If the people are enjoying sufficiency, for what conceivable reason should the ruler be left alone in poverty?

6. Zhōnggǔ:

I know that

 what was kept in the common households would all be available to the ruler, without its being hoarded in the treasury to enable the ruler to claim, "This is my wealth";
 what is stored in the farm and fields would all be accessible to the ruler, without its being accumulated in the vaults to enable the ruler to claim, "These are my possessions."

With inexhaustible availability, what worry is there for failure to respond to demand?

With inexhaustible supplies, what anxiety is there for lack of preparedness in emergency?

7. Hòugǔ:

The sacrificial animals and ritual cereals are plentiful to be used in religious offerings; and the jades and silks are abundant to be used as tributes and diplomatic gifts. Even if these were insufficient, the people will naturally supply them in full. Wherein will there be a shortage?

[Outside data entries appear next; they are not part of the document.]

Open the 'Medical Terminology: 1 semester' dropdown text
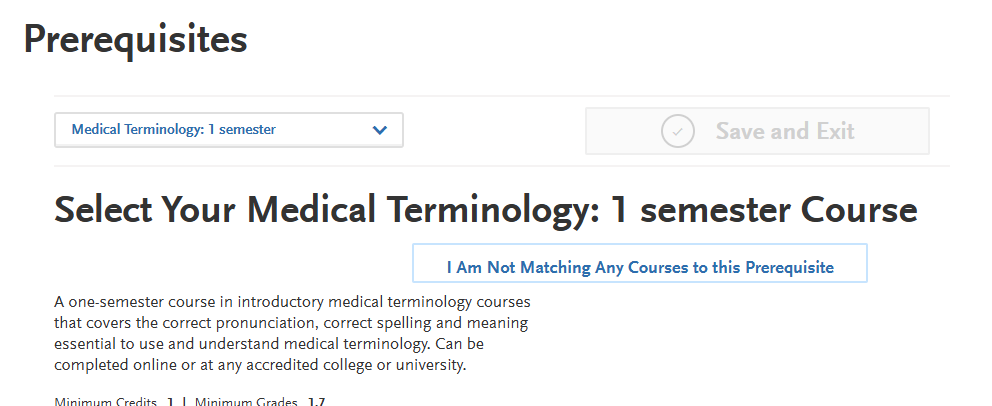The width and height of the screenshot is (992, 406). point(174,130)
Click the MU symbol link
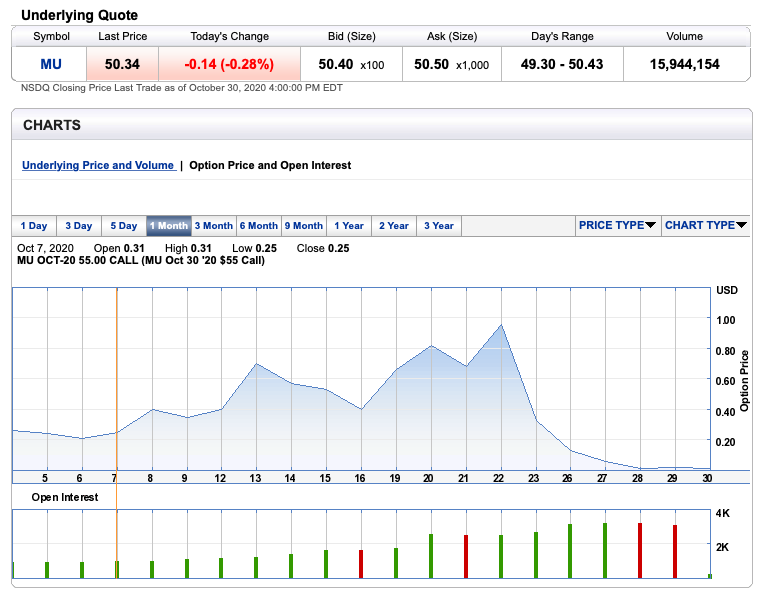 pos(51,64)
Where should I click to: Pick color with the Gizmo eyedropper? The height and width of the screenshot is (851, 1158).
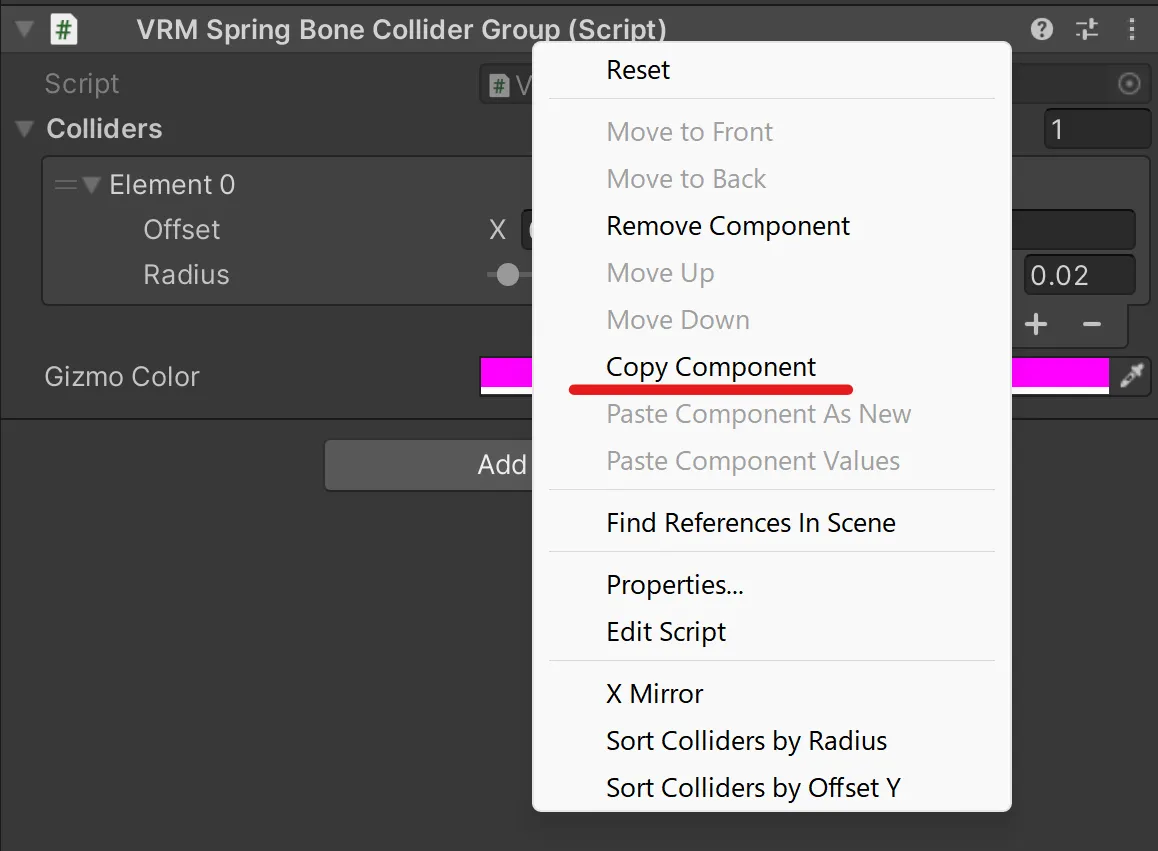coord(1131,375)
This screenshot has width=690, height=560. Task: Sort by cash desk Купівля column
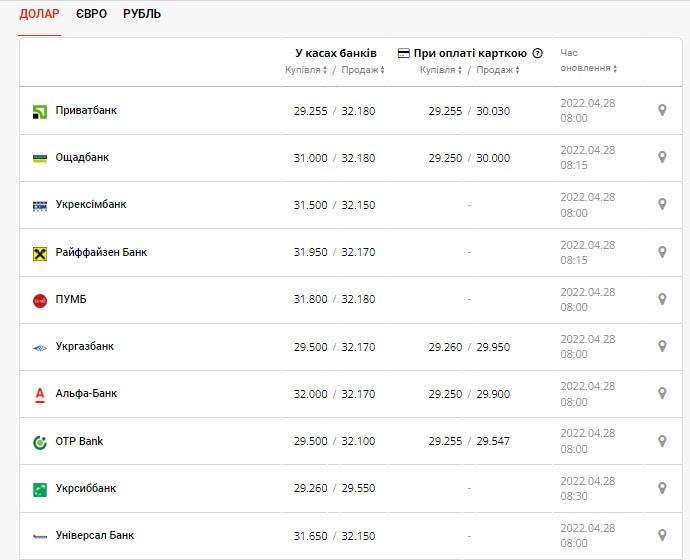(305, 70)

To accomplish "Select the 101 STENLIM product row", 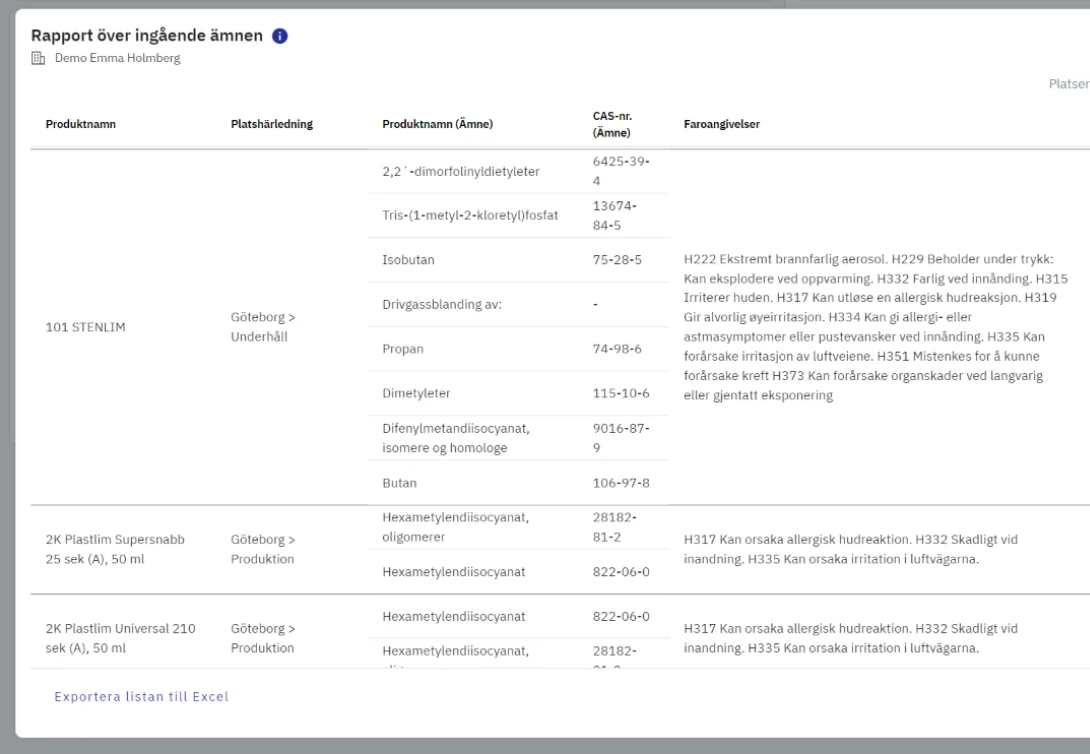I will click(86, 326).
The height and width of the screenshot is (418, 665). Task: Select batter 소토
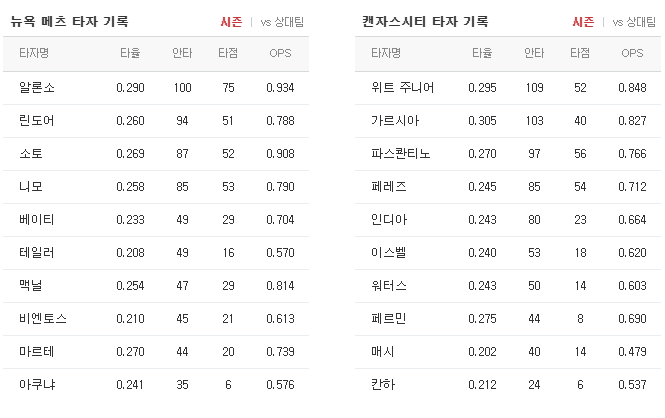coord(31,154)
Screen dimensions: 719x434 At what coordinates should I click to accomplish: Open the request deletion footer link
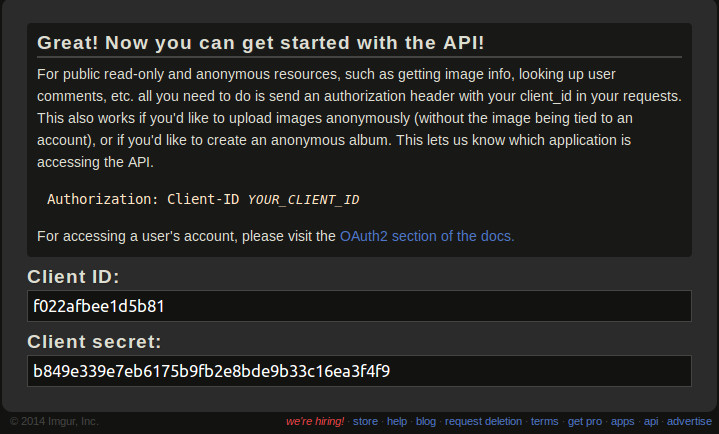click(483, 421)
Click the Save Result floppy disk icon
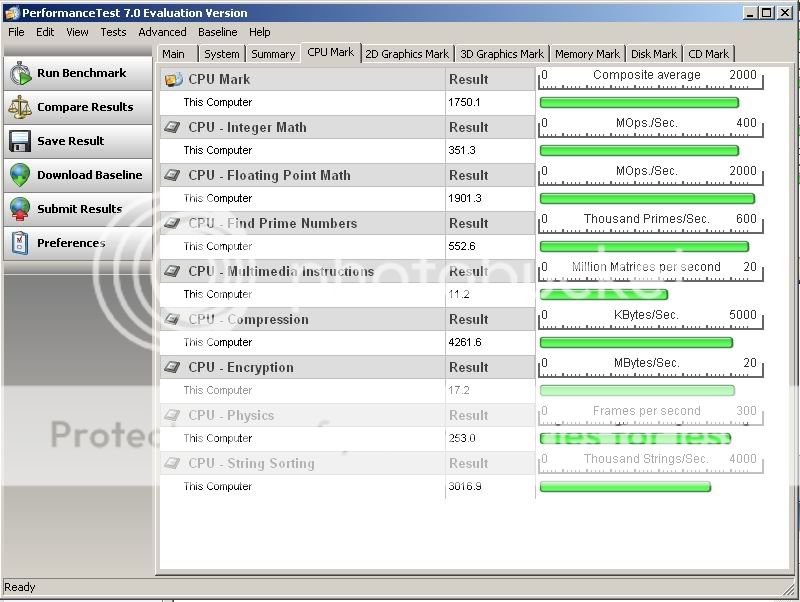The width and height of the screenshot is (800, 602). tap(20, 141)
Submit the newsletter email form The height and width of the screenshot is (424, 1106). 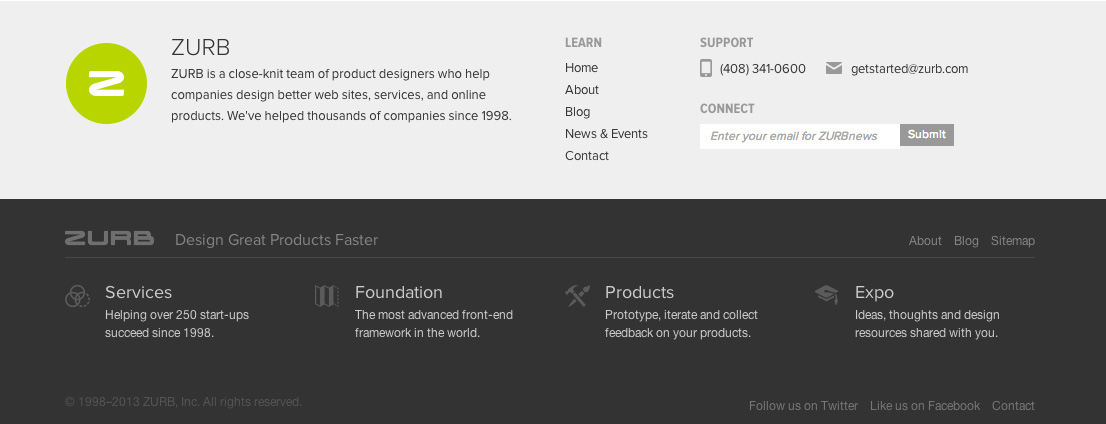tap(927, 135)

Food and delicacies, beefs and drinks are abundant for entertainment of state guests; carriages and horses, arms and equipment are enough for the preparation of wars and defense. Even if these were insufficient, the people will take care of the needs. Wherein again will there be insufficiency?

8. Dàjié:

Oh! The establishment of the tithe was originally for the good of the people, but in this very usage lies the sufficiency of national expenditure. Where then is there any need to increase taxation to attain national wealth?